[Records from a dataset]
____________

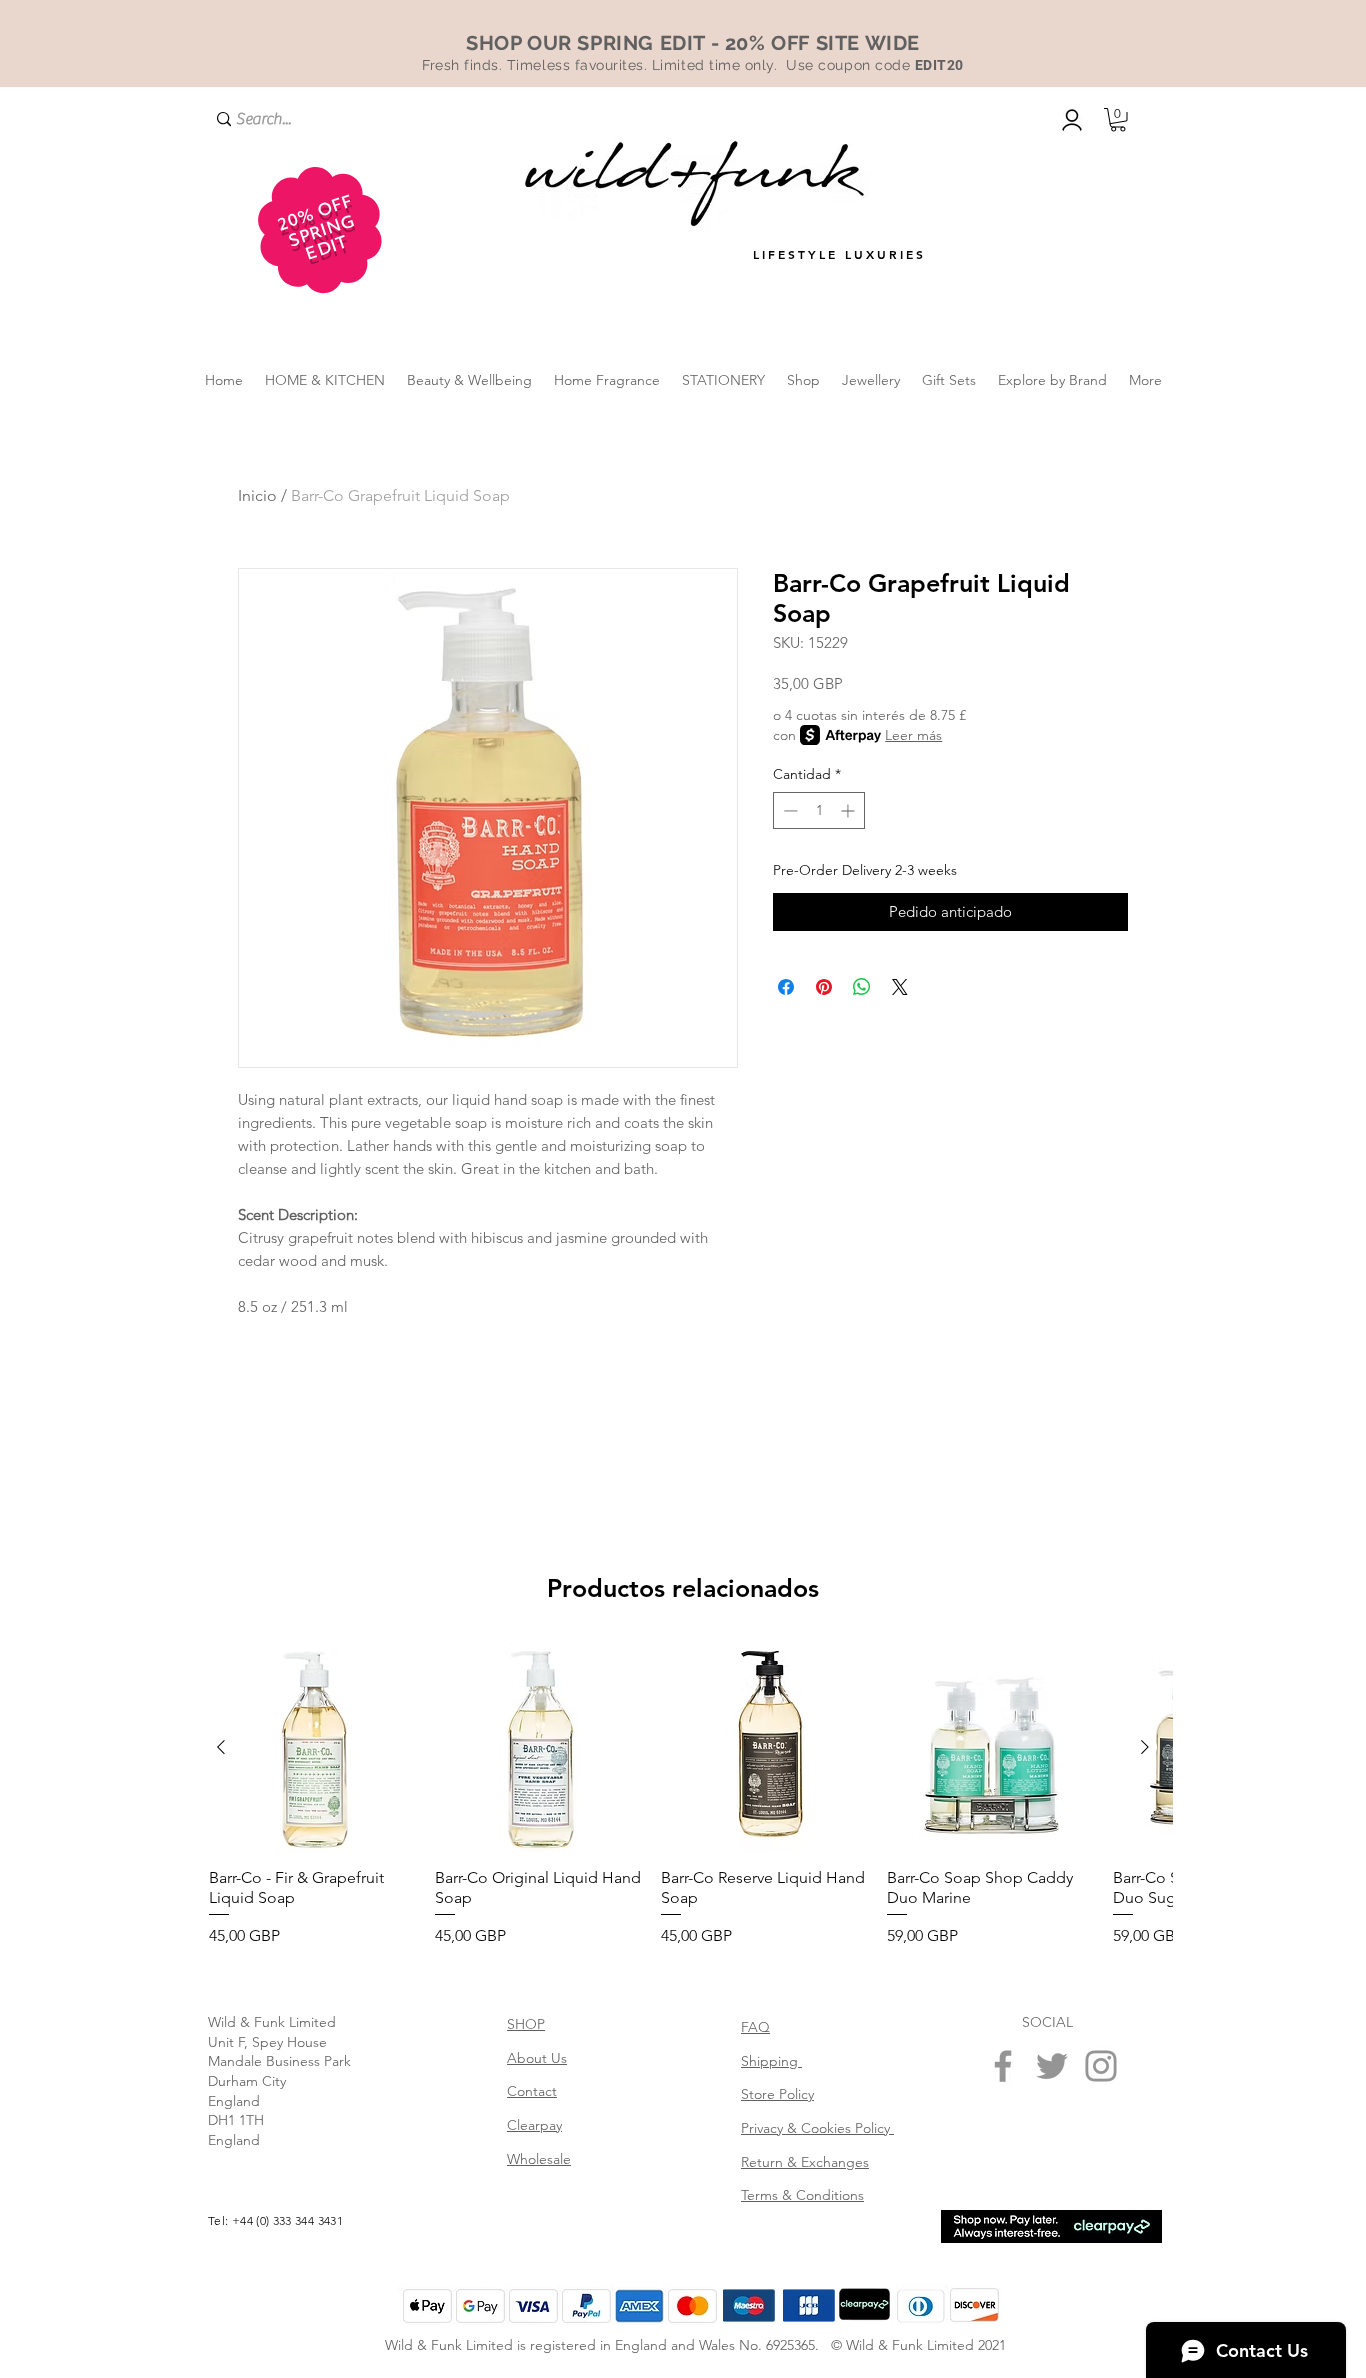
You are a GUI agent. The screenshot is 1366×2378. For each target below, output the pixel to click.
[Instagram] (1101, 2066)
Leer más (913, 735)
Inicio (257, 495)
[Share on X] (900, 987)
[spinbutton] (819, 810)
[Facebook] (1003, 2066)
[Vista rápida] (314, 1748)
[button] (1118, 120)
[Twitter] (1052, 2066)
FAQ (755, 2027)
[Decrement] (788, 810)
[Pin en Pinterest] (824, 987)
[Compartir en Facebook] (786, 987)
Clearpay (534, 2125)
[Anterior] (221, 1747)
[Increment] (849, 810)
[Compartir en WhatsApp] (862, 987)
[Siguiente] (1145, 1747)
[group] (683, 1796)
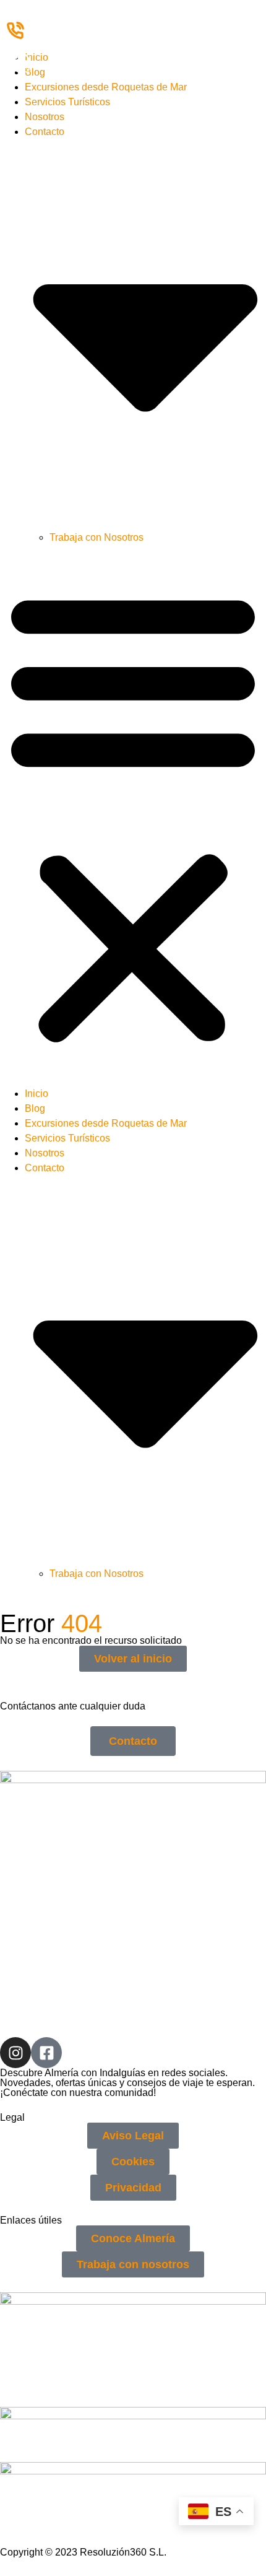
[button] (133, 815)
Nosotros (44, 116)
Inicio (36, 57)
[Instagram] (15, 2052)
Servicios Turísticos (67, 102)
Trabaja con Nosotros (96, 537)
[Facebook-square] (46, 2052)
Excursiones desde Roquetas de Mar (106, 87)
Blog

____________

Problem requirements =>
Only the lines from the one containing "[spinbutton] (819, 810)" through the last line of the entries should be transcribed, exactly and with no pictures.

Reply =>
[spinbutton] (819, 810)
[Facebook] (1003, 2066)
[Vista rápida] (314, 1748)
[button] (1118, 120)
[Twitter] (1052, 2066)
FAQ (755, 2027)
[Decrement] (788, 810)
[Pin en Pinterest] (824, 987)
[Compartir en Facebook] (786, 987)
Clearpay (534, 2125)
[Anterior] (221, 1747)
[Increment] (849, 810)
[Compartir en WhatsApp] (862, 987)
[Siguiente] (1145, 1747)
[group] (683, 1796)
[button] (133, 815)
Nosotros (44, 116)
Inicio (36, 57)
[Instagram] (15, 2052)
Servicios Turísticos (67, 102)
Trabaja con Nosotros (96, 537)
[Facebook-square] (46, 2052)
Excursiones desde Roquetas de Mar (106, 87)
Blog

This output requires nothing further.